In planning any calendar printing undertaking, the obvious reality to concentrate to is that each calendar is a time-sensitive product with a built-in distribution deadline. For a standard 2014 calendar, if your calendar isn’t in the end user’s fingers earlier than January 1, 2014, they might have already got found another. For a non-standard calendar that deadline may be sooner (eg., a school-year calendar needs to be within the consumer’s hands near the start of faculty if it’s going to be useful to them). Working backwards from this absolute deadline may give you an excellent timeline for the complete mission.
How are you getting your calendars into the top consumer’s palms? Are you giving them away? In that case, then it needs to be comparatively straight-forward to figure out the distribution logistics and decide by what date you will need to have calendars in hand. Or possibly you might be mailing them out to your prospects or members; in that case you simply need to ensure you permit enough time for inserting into envelopes, including a canopy letter, addressing and mailing. Or think about having the printer or a local mailhouse handle mailing the calendars – it’ll most likely be cheaper and easier for you. Simply make sure you find out from the printer or mailhouse how much extra time they will want and issue it in.
If, however, you intend to print a calendar and sell it, both as a nonprofit fundraiser or as a profit-making venture, then distribution is a little more difficult. How a lot time you want for sales is determined by your gross sales technique. Are you selling at a local festival or other event? In that case, then that provides you a deadline, but keep in mind that you will be better off if you happen to can sell at a number of occasions, in case attendance or gross sales at one event are usually not what you anticipate. Or maybe you might be having volunteers sell calendars to family and friends or door-to-door. In that case, it is best to allow a minimum of two weeks, and ideally as much as four weeks, since volunteers all have their very own different schedules, and a few will need reminders and encouragement.
In case you print a calendar that you just plan to promote, you must make sure you develop and implement a stable advertising plan. Advertising and marketing does not have to add to the overall duration of the calendar undertaking – you can and will begin marketing during the planning and manufacturing phases of the mission. However, if you wait to begin advertising until you may have the calendars in hand, then you will want to permit no less than just a few additional weeks, perhaps extra, on your advertising and marketing message to succeed in the intended viewers and motivate them to buy.

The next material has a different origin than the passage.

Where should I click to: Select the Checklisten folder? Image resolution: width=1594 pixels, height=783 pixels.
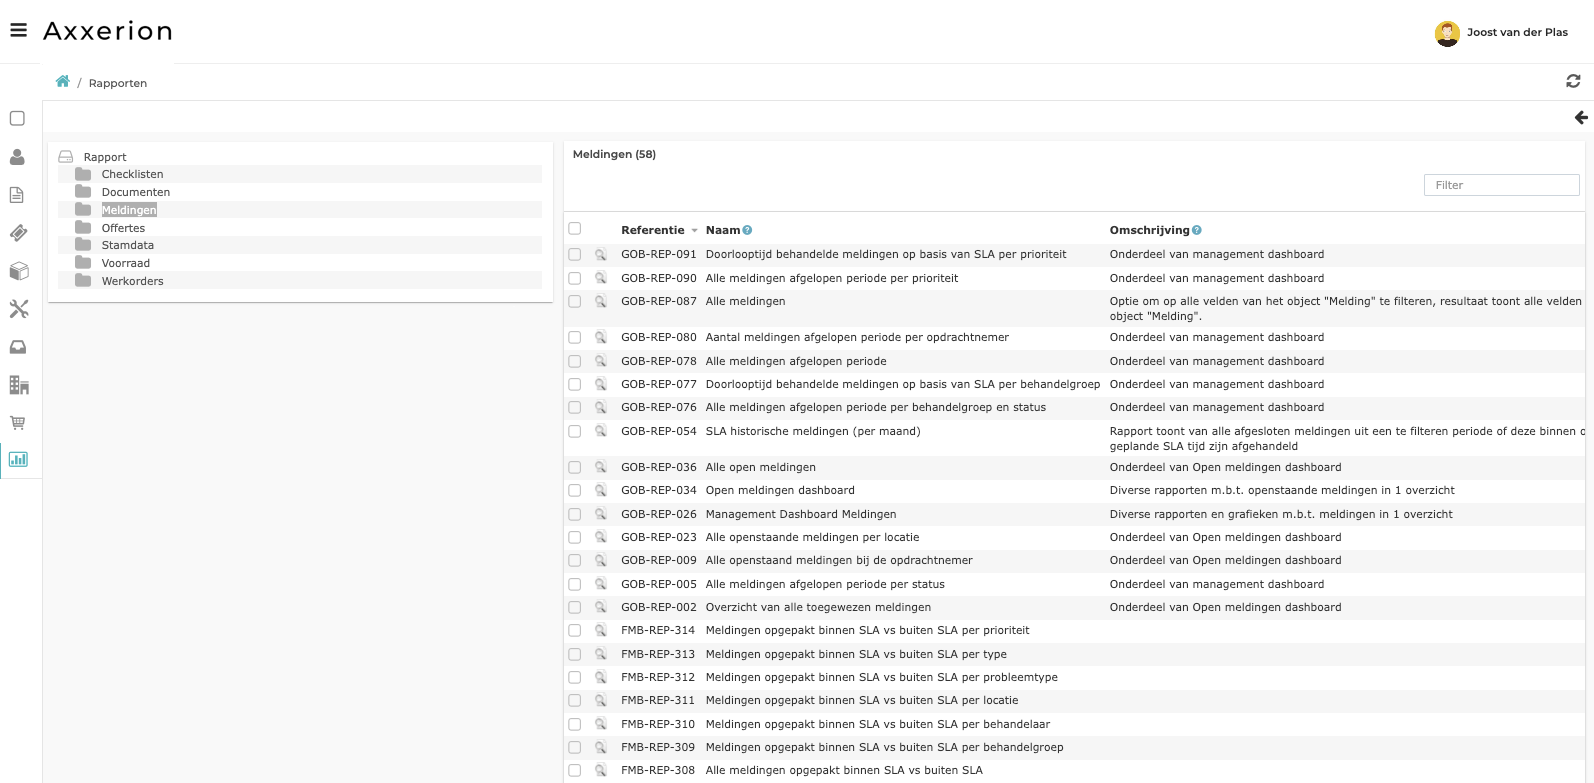pyautogui.click(x=132, y=174)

The manufacturing phase of a calendar printing challenge begins when you hand off the entire images, textual content, logos, advertising, and so on. to the printer, and the printer turns it into calendar paintings for you to approve after which places it on the press and delivers to you the completed product. Make sure you talk to your printer early on to fins out how long this takes. In our case at Yearbox, it is usually about three weeks (generally sooner you probably have a specific deadline). If you anticipate last-minute changes or additions, or if you may be proofing by committee, then you need to most likely enable a bit of further time – maybe a month in whole – for production.